## WORK TO BE COMPLETED:
Check the records below line by line for the string "agent". Give the number of lines that contain it and nothing else.

*** RECORD SET ***

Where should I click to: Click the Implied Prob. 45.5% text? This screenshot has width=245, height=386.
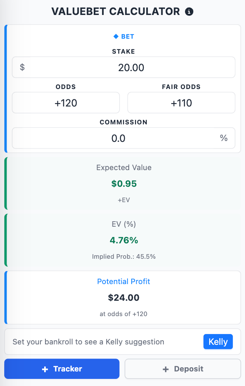(x=124, y=257)
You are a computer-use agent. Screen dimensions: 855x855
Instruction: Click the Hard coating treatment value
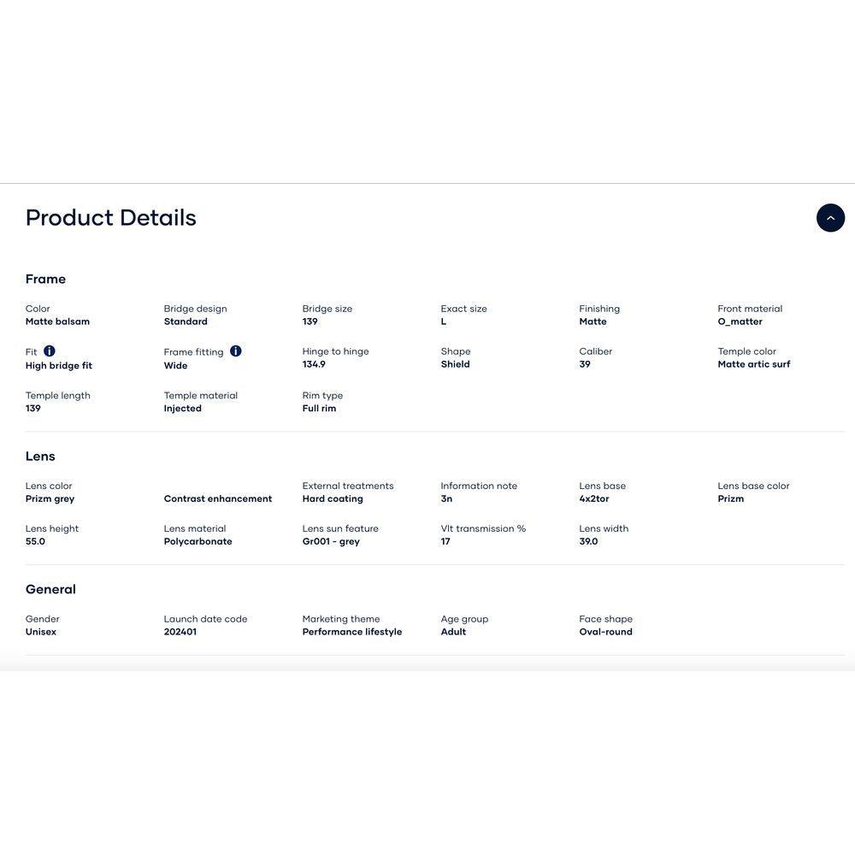333,499
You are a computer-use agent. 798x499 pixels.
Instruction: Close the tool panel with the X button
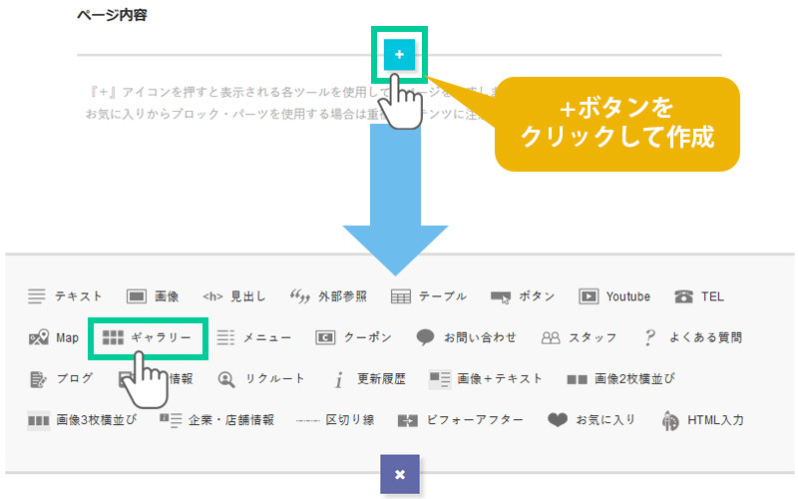[x=399, y=474]
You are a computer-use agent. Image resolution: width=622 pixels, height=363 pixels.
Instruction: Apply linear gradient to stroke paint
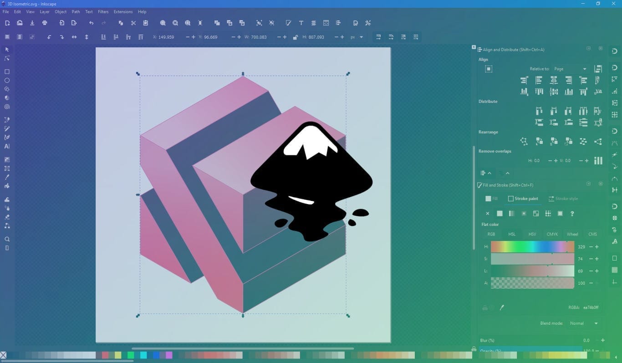point(511,213)
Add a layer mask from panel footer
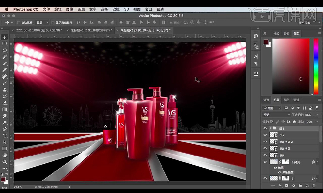Image resolution: width=323 pixels, height=193 pixels. click(286, 186)
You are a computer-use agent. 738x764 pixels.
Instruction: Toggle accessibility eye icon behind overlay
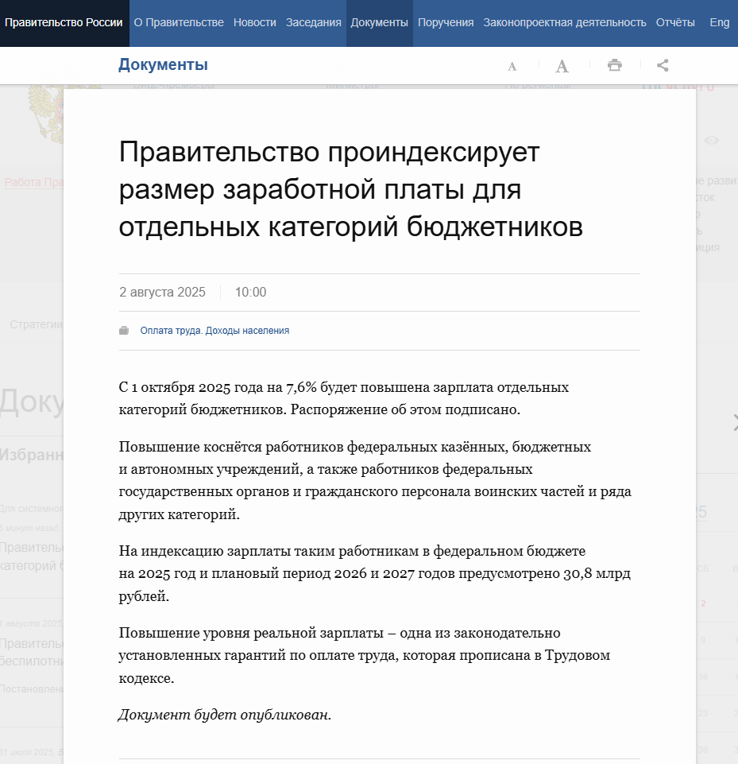pyautogui.click(x=711, y=141)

***

## RESULT OF THE TASK:
4